Dataset entries
# # # #

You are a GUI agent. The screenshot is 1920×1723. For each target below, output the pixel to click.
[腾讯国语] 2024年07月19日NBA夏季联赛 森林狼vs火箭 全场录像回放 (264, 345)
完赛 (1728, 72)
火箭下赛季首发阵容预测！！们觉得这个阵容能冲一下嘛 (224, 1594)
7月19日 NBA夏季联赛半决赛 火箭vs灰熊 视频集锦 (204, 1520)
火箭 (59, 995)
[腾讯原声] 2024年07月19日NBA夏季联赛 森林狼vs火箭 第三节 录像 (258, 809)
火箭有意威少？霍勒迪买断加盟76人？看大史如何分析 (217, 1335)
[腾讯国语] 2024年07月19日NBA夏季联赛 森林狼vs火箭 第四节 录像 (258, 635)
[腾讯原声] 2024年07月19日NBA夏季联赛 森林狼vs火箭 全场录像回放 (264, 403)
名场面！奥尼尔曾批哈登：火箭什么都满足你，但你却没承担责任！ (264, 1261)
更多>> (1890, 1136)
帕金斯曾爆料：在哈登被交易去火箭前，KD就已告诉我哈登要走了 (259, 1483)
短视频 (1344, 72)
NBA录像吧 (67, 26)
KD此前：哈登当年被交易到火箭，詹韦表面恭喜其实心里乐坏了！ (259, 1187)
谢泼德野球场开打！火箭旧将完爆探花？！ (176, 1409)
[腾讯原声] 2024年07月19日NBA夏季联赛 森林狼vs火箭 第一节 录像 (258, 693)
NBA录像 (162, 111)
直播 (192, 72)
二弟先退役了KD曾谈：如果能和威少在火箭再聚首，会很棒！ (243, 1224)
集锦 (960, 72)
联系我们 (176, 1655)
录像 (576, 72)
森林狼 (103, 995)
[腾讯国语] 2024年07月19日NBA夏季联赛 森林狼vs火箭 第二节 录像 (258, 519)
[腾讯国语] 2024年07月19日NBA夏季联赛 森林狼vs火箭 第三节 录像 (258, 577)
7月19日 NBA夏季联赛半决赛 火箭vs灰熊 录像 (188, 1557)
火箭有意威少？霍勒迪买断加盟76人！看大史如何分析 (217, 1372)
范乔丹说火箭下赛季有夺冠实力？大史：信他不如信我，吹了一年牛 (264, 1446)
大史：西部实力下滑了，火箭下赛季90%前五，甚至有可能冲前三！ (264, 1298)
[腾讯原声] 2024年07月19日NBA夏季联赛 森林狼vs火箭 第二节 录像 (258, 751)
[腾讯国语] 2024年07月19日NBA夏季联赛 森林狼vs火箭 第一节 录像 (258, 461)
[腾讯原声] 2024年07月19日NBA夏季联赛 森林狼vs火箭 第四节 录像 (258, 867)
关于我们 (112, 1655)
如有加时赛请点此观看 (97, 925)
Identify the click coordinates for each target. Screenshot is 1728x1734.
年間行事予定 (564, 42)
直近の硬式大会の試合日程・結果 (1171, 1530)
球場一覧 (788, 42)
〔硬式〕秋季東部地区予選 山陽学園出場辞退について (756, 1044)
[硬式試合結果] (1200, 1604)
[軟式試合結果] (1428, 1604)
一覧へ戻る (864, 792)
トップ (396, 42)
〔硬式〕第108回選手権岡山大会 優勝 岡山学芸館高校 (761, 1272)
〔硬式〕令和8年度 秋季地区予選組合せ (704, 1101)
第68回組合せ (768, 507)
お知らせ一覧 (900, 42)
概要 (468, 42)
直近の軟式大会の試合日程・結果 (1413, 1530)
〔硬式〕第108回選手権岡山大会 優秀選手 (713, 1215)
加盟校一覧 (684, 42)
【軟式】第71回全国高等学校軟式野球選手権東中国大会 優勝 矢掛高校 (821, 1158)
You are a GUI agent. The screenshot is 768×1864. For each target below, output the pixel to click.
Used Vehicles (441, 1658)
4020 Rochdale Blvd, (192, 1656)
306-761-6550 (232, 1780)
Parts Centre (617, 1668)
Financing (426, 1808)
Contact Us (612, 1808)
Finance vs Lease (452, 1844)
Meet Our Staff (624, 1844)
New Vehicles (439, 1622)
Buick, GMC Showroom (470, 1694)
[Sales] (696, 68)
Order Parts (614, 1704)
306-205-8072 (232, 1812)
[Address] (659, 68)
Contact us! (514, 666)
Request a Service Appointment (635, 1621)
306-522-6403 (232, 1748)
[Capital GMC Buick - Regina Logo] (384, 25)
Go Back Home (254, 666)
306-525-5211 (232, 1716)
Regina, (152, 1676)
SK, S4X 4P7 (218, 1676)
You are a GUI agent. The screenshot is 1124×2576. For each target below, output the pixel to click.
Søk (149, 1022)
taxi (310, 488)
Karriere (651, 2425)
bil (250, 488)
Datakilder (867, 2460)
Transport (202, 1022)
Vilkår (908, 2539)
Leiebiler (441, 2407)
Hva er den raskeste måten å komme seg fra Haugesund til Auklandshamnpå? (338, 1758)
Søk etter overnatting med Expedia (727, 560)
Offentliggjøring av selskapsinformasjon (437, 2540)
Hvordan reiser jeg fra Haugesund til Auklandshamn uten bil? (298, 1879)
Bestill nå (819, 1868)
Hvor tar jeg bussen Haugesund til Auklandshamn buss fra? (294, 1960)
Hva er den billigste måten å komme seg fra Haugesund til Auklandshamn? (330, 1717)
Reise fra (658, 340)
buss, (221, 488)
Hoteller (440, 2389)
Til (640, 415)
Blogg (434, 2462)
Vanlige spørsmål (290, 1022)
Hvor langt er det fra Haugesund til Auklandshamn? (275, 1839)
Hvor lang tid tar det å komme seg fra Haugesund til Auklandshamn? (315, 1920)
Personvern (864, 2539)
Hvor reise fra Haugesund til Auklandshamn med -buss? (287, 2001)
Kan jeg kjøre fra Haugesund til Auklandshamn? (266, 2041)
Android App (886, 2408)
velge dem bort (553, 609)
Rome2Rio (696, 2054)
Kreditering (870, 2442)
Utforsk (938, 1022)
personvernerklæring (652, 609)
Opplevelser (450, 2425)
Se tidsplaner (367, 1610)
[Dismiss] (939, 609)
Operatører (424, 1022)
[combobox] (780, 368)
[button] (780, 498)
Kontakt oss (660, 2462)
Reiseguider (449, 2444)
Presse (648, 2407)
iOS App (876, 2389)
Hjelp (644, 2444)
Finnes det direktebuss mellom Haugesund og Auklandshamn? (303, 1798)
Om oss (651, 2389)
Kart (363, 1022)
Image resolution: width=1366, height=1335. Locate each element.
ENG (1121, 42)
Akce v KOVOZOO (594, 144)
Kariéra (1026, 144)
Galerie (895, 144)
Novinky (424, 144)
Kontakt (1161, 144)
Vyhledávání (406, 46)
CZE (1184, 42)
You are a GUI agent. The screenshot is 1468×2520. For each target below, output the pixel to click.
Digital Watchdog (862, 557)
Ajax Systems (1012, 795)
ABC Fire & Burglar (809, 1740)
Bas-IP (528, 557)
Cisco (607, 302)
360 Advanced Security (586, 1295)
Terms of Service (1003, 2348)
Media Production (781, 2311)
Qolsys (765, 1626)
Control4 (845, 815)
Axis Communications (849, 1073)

# # # #

**EXERCISE DESCRIPTION**. What is needed is a word-for-word copy of all the records above.

**ANSWER TO THIS PROBLEM**.
You are a GUI agent. The screenshot is 1920×1723. For each target below, output the pixel to click.
[腾讯国语] 2024年07月19日NBA夏季联赛 森林狼vs火箭 全场录像回放 (264, 345)
完赛 (1728, 72)
火箭下赛季首发阵容预测！！们觉得这个阵容能冲一下嘛 (224, 1594)
7月19日 NBA夏季联赛半决赛 火箭vs灰熊 视频集锦 (204, 1520)
火箭 (59, 995)
[腾讯原声] 2024年07月19日NBA夏季联赛 森林狼vs火箭 第三节 录像 (258, 809)
火箭有意威少？霍勒迪买断加盟76人？看大史如何分析 (217, 1335)
[腾讯国语] 2024年07月19日NBA夏季联赛 森林狼vs火箭 第四节 录像 (258, 635)
[腾讯原声] 2024年07月19日NBA夏季联赛 森林狼vs火箭 全场录像回放 (264, 403)
名场面！奥尼尔曾批哈登：火箭什么都满足你，但你却没承担责任！ (264, 1261)
更多>> (1890, 1136)
帕金斯曾爆料：在哈登被交易去火箭前，KD就已告诉我哈登要走了 (259, 1483)
短视频 (1344, 72)
NBA录像吧 (67, 26)
KD此前：哈登当年被交易到火箭，詹韦表面恭喜其实心里乐坏了！ (259, 1187)
谢泼德野球场开打！火箭旧将完爆探花？！ (176, 1409)
[腾讯原声] 2024年07月19日NBA夏季联赛 森林狼vs火箭 第一节 录像 (258, 693)
NBA录像 (162, 111)
直播 (192, 72)
二弟先退役了KD曾谈：如果能和威少在火箭再聚首，会很棒！ (243, 1224)
集锦 (960, 72)
联系我们 (176, 1655)
录像 (576, 72)
森林狼 (103, 995)
[腾讯国语] 2024年07月19日NBA夏季联赛 森林狼vs火箭 第二节 录像 (258, 519)
[腾讯国语] 2024年07月19日NBA夏季联赛 森林狼vs火箭 第三节 录像 (258, 577)
7月19日 NBA夏季联赛半决赛 火箭vs灰熊 录像 (188, 1557)
火箭有意威少？霍勒迪买断加盟76人！看大史如何分析 (217, 1372)
范乔丹说火箭下赛季有夺冠实力？大史：信他不如信我，吹了一年牛 (264, 1446)
大史：西部实力下滑了，火箭下赛季90%前五，甚至有可能冲前三！ (264, 1298)
[腾讯原声] 2024年07月19日NBA夏季联赛 森林狼vs火箭 第二节 录像 (258, 751)
[腾讯国语] 2024年07月19日NBA夏季联赛 森林狼vs火箭 第一节 录像 (258, 461)
[腾讯原声] 2024年07月19日NBA夏季联赛 森林狼vs火箭 第四节 录像 (258, 867)
关于我们 (112, 1655)
如有加时赛请点此观看 (97, 925)
Identify the click coordinates for each target. Screenshot is 1728x1734.
年間行事予定 (564, 42)
直近の硬式大会の試合日程・結果 (1171, 1530)
球場一覧 (788, 42)
〔硬式〕秋季東部地区予選 山陽学園出場辞退について (756, 1044)
[硬式試合結果] (1200, 1604)
[軟式試合結果] (1428, 1604)
一覧へ戻る (864, 792)
トップ (396, 42)
〔硬式〕第108回選手権岡山大会 優勝 岡山学芸館高校 (761, 1272)
〔硬式〕令和8年度 秋季地区予選組合せ (704, 1101)
第68回組合せ (768, 507)
お知らせ一覧 (900, 42)
概要 (468, 42)
直近の軟式大会の試合日程・結果 (1413, 1530)
〔硬式〕第108回選手権岡山大会 優秀選手 (713, 1215)
加盟校一覧 (684, 42)
【軟式】第71回全国高等学校軟式野球選手権東中国大会 優勝 矢掛高校 (821, 1158)
You are a GUI agent. The screenshot is 768×1864. For each target below, output the pixel to click.
Used Vehicles (441, 1658)
4020 Rochdale Blvd, (192, 1656)
306-761-6550 (232, 1780)
Parts Centre (617, 1668)
Financing (426, 1808)
Contact Us (612, 1808)
Finance vs Lease (452, 1844)
Meet Our Staff (624, 1844)
New Vehicles (439, 1622)
Buick, GMC Showroom (470, 1694)
[Sales] (696, 68)
Order Parts (614, 1704)
306-205-8072 (232, 1812)
[Address] (659, 68)
Contact us! (514, 666)
Request a Service Appointment (635, 1621)
306-522-6403 (232, 1748)
[Capital GMC Buick - Regina Logo] (384, 25)
Go Back Home (254, 666)
306-525-5211 (232, 1716)
Regina, (152, 1676)
SK, S4X 4P7 (218, 1676)
You are a GUI agent. The screenshot is 1124×2576. For each target below, output the pixel to click.
Søk (149, 1022)
taxi (310, 488)
Karriere (651, 2425)
bil (250, 488)
Datakilder (867, 2460)
Transport (202, 1022)
Vilkår (908, 2539)
Leiebiler (441, 2407)
Hva er den raskeste måten å komme seg fra Haugesund til Auklandshamnpå? (338, 1758)
Søk etter overnatting med Expedia (727, 560)
Offentliggjøring av selskapsinformasjon (437, 2540)
Hvordan reiser jeg fra Haugesund til Auklandshamn uten bil? (298, 1879)
Bestill nå (819, 1868)
Hvor tar jeg bussen Haugesund til Auklandshamn buss fra? (294, 1960)
Hva er den billigste måten å komme seg fra Haugesund til Auklandshamn? (330, 1717)
Reise fra (658, 340)
buss, (221, 488)
Hoteller (440, 2389)
Til (640, 415)
Blogg (434, 2462)
Vanlige spørsmål (290, 1022)
Hvor langt er det fra Haugesund til Auklandshamn? (275, 1839)
Hvor lang tid tar det å komme seg fra Haugesund til Auklandshamn? (315, 1920)
Personvern (864, 2539)
Hvor reise fra Haugesund til Auklandshamn med -buss? (287, 2001)
Kan jeg kjøre fra Haugesund til Auklandshamn? (266, 2041)
Android App (886, 2408)
velge dem bort (553, 609)
Rome2Rio (696, 2054)
Kreditering (870, 2442)
Utforsk (938, 1022)
personvernerklæring (652, 609)
Opplevelser (450, 2425)
Se tidsplaner (367, 1610)
[Dismiss] (939, 609)
Operatører (424, 1022)
[combobox] (780, 368)
[button] (780, 498)
Kontakt oss (660, 2462)
Reiseguider (449, 2444)
Presse (648, 2407)
iOS App (876, 2389)
Hjelp (644, 2444)
Finnes det direktebuss mellom Haugesund og Auklandshamn? (303, 1798)
Om oss (651, 2389)
Kart (363, 1022)
Image resolution: width=1366, height=1335. Locate each element.
ENG (1121, 42)
Akce v KOVOZOO (594, 144)
Kariéra (1026, 144)
Galerie (895, 144)
Novinky (424, 144)
Kontakt (1161, 144)
Vyhledávání (406, 46)
CZE (1184, 42)
You are a GUI agent. The screenshot is 1468×2520. For each target below, output the pixel to click.
Digital Watchdog (862, 557)
Ajax Systems (1012, 795)
ABC Fire & Burglar (809, 1740)
Bas-IP (528, 557)
Cisco (607, 302)
360 Advanced Security (586, 1295)
Terms of Service (1003, 2348)
Media Production (781, 2311)
Qolsys (765, 1626)
Control4 (845, 815)
Axis Communications (849, 1073)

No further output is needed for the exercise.